Data to examine:
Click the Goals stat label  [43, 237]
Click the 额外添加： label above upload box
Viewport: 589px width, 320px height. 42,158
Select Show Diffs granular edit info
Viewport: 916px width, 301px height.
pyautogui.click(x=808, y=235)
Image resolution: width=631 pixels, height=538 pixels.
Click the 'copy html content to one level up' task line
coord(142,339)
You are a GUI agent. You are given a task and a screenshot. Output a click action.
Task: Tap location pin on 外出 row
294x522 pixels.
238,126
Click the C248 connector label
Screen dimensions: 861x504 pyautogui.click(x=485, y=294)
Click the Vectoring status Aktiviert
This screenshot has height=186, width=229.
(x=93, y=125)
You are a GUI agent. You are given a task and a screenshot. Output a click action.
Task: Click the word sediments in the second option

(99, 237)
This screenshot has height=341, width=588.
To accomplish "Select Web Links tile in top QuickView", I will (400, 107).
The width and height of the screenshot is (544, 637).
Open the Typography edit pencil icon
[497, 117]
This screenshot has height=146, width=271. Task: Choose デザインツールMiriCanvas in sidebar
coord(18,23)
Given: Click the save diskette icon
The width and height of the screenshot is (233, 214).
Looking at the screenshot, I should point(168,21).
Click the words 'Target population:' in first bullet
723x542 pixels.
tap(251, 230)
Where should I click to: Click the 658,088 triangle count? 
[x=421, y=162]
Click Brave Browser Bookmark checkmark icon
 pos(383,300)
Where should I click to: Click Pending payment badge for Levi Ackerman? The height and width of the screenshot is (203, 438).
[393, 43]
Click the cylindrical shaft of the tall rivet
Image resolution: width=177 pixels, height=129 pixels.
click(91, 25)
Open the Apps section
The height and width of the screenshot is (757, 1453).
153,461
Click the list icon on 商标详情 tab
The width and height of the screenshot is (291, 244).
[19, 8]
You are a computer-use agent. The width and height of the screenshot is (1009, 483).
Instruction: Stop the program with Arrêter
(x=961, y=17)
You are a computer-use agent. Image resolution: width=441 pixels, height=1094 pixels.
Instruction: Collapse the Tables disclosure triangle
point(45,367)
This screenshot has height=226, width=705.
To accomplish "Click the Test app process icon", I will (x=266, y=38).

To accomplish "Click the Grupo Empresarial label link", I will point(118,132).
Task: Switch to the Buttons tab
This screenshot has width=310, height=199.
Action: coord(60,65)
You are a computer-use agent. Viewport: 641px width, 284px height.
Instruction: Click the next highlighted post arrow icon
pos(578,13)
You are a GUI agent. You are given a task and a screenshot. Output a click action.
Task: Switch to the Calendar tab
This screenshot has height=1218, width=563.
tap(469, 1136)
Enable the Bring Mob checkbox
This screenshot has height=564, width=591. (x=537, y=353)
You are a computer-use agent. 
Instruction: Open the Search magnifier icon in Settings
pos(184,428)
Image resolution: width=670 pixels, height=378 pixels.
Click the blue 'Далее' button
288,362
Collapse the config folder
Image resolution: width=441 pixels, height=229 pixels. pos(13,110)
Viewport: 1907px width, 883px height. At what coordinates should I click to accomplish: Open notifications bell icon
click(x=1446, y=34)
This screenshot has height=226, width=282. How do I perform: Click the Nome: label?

Exercise: Output the listing exactly, from first line to last.

Result for this exercise:
Click the Goals stat label  [43, 237]
Click the 额外添加： label above upload box
Viewport: 589px width, 320px height. 42,158
Select Show Diffs granular edit info
Viewport: 916px width, 301px height.
pyautogui.click(x=808, y=235)
Image resolution: width=631 pixels, height=538 pixels.
Click the 'copy html content to one level up' task line
coord(142,339)
You are a GUI agent. You are given a task and a screenshot. Output a click action.
Task: Tap location pin on 外出 row
294x522 pixels.
238,126
Click the C248 connector label
Screen dimensions: 861x504 pyautogui.click(x=485, y=294)
Click the Vectoring status Aktiviert
This screenshot has height=186, width=229.
(x=93, y=125)
You are a GUI agent. You are given a task and a screenshot. Output a click action.
Task: Click the word sediments in the second option

(99, 237)
This screenshot has height=341, width=588.
To accomplish "Select Web Links tile in top QuickView", I will (400, 107).
The width and height of the screenshot is (544, 637).
Open the Typography edit pencil icon
[497, 117]
This screenshot has height=146, width=271. Task: Choose デザインツールMiriCanvas in sidebar
coord(18,23)
Given: Click the save diskette icon
The width and height of the screenshot is (233, 214).
Looking at the screenshot, I should point(168,21).
Click the words 'Target population:' in first bullet
723x542 pixels.
tap(251, 230)
Where should I click to: Click the 658,088 triangle count? 
[x=421, y=162]
Click Brave Browser Bookmark checkmark icon
 pos(383,300)
Where should I click to: Click Pending payment badge for Levi Ackerman? The height and width of the screenshot is (203, 438).
[393, 43]
Click the cylindrical shaft of the tall rivet
Image resolution: width=177 pixels, height=129 pixels.
click(91, 25)
Open the Apps section
The height and width of the screenshot is (757, 1453).
153,461
Click the list icon on 商标详情 tab
The width and height of the screenshot is (291, 244).
[19, 8]
You are a computer-use agent. The width and height of the screenshot is (1009, 483).
Instruction: Stop the program with Arrêter
(x=961, y=17)
You are a computer-use agent. Image resolution: width=441 pixels, height=1094 pixels.
Instruction: Collapse the Tables disclosure triangle
point(45,367)
This screenshot has height=226, width=705.
To accomplish "Click the Test app process icon", I will (x=266, y=38).

To accomplish "Click the Grupo Empresarial label link", I will point(118,132).
Task: Switch to the Buttons tab
This screenshot has width=310, height=199.
Action: coord(60,65)
You are a computer-use agent. Viewport: 641px width, 284px height.
Instruction: Click the next highlighted post arrow icon
pos(578,13)
You are a GUI agent. You are given a task and a screenshot. Output a click action.
Task: Switch to the Calendar tab
This screenshot has height=1218, width=563.
tap(469, 1136)
Enable the Bring Mob checkbox
This screenshot has height=564, width=591. (x=537, y=353)
You are a computer-use agent. 
Instruction: Open the Search magnifier icon in Settings
pos(184,428)
Image resolution: width=670 pixels, height=378 pixels.
Click the blue 'Далее' button
288,362
Collapse the config folder
Image resolution: width=441 pixels, height=229 pixels. pos(13,110)
Viewport: 1907px width, 883px height. At what coordinates should I click to accomplish: Open notifications bell icon
click(x=1446, y=34)
This screenshot has height=226, width=282. How do I perform: Click the Nome: label?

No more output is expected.